Individualized reconstruction

		Automatic bone segmentation on a sample slice and corresponding 3D models Bone and skin models of the full leg Topological optimisation of simplex meshes Spline-based definition of muscle attachment areas Hip bones tracked position on four dynamic slices at a sample position

For both the diagnosis and the surgical planning, an accurate estimate of hip anatomy and motion are required. Orthopaedists can use animated 3D models, prior to joints surgeries, to evaluate their task and generally to reduce the overall time of the surgical operation. The long-term objective is to model, analyse and visualise human joint motion in-vivo and non-invasively. This work aims at investigating methods for the anatomical modelling of the different components of the musculoskeletal system (mainly bones, muscles, fat and skin) and for the kinematical analysis of the rigid and soft active motion of these components, from medical images.
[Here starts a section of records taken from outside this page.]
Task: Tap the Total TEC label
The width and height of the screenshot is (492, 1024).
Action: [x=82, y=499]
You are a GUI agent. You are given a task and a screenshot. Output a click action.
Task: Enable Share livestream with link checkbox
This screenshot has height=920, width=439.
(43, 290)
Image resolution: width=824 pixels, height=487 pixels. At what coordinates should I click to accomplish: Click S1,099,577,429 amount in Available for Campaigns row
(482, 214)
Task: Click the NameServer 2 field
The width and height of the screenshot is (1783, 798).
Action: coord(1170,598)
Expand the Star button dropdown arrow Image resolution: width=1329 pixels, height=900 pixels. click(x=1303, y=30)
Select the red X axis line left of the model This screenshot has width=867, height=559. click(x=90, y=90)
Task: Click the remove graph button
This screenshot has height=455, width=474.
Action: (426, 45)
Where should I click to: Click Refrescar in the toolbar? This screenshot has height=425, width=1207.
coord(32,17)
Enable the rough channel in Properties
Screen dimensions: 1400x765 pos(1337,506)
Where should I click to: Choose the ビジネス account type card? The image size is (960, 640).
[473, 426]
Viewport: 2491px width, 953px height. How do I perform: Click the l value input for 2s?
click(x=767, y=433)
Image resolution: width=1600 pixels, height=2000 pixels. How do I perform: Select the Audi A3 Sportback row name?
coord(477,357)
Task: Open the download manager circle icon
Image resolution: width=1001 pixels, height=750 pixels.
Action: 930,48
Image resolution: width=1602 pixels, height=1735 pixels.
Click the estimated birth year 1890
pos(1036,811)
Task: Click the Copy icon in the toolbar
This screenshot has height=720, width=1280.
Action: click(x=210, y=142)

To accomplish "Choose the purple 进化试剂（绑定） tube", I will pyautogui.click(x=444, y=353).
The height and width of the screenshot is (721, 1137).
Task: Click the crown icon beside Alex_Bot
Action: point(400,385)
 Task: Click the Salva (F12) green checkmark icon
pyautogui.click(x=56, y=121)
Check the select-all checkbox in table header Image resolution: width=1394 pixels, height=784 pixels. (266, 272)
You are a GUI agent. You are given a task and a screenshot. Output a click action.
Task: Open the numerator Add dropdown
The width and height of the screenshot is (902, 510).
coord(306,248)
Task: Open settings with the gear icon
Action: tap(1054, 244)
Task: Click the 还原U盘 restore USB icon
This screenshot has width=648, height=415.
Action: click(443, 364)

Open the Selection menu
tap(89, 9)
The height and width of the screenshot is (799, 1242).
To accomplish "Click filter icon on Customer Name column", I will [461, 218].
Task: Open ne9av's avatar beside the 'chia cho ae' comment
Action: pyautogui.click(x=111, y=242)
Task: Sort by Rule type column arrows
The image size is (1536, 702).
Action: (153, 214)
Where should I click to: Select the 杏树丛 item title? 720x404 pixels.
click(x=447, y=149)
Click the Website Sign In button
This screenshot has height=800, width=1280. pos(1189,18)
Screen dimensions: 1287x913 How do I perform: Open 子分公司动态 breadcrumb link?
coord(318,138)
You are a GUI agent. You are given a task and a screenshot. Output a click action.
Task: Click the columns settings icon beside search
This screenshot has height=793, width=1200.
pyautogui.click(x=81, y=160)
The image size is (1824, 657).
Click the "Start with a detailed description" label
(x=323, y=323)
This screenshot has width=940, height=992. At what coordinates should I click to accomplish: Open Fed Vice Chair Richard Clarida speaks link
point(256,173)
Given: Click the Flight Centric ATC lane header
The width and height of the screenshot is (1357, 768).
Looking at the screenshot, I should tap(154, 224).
Anatomical modelling of the musculoskeletal system from static MRI

We focus on discrete deformable models-based techniques allowing a good shape and motion control for large deformations, as well as light computational expenses for simulating complex and interrelated models. Generic models are built interactively and then used as discrete deformable models to reconstruct any individual models automatically. We developed a first technique for automatic bone segmentation from MRI: after a coarse landmark-based initialisation and Bookstein's Thin-Plate-Splines interpolation, the generic model is iteratively deformed using deformation spheres with decreasing radius. The deformation is driven by the external energy of the model, measuring the matching between the model and features in the MRI volume, based on oriented gradient images and model normals. We compared manual and automatic segmentation on four different generic pelvises and femurs by doing cross tests. The average difference is less than 15% of the total number of voxels.

We are currently extending the framework for the modelling of all tissues, using multiresolution simplex meshes, firstly described by Delingette et al. These models allow a global-to-local, thus more robust, registration of generic models to individual images. Our contribution includes:

• The implementation of implicit methods for the resolution of motion equation
  
• The definition of external forces based on intensity profile registration.
  
• The definition of internal forces such as volume conservation, shape memory and smoothing forces.
  
• The development of methods for the optimisation of mesh topology
  
• The implementation of collision detection and response schemes suited for simplex meshes.
  
• The use of multiresolution in the deformation and collision handling processes.
  
• The definition of attachments areas between models (i.e. muscle attachments) based on splines.
  

Kinematical analysis of the musculoskeletal system from dynamic MRI

We have developed an image-based method to track hip bones motion. Our method is based on the combination of temporal information in dynamic MRI and spatial information in static MRI. Static MRI is a prior knowledge on the spatial configuration of organs. As bones motion is rigid, there is a spatial transformation (six parameters) between dynamic MRI slices and the static MRI volume that registers voxels of a given bone. We have tested different similarity metrics that can be applied to the intensity images or to the gradient vector maps. The amoeba optimisation method is used to compute automatically solution parameters that minimise the similarity metric inside a mask where the transformation is considered to be rigid. Our method was implemented with a multi-resolution approach. We have done a clinical study with ethics approval on six volunteers in order to validate the method (in terms of accuracy and robustness) and to optimise the acquisition (number of planes, resolution) and the tracking (similarity metric). Bones relative positions tracked in real-time MRI were compared to the gold-standard positions measured in sequential MRI for a fixed volunteer posture. We obtained a final error of 3deg in terms of relative position between femur and pelvis . The final dynamic protocol was a fast gradient echo sequence with balanced gradients (bFFE, TR/TE 3.5/1.1ms, Flip angle 80deg, pixel size 4.7 x 2.6mm, partial Fourier reduction factor of 0.65 in read direction, SENSE acceleration factor of 2, frame rate = 6.7 frames/s).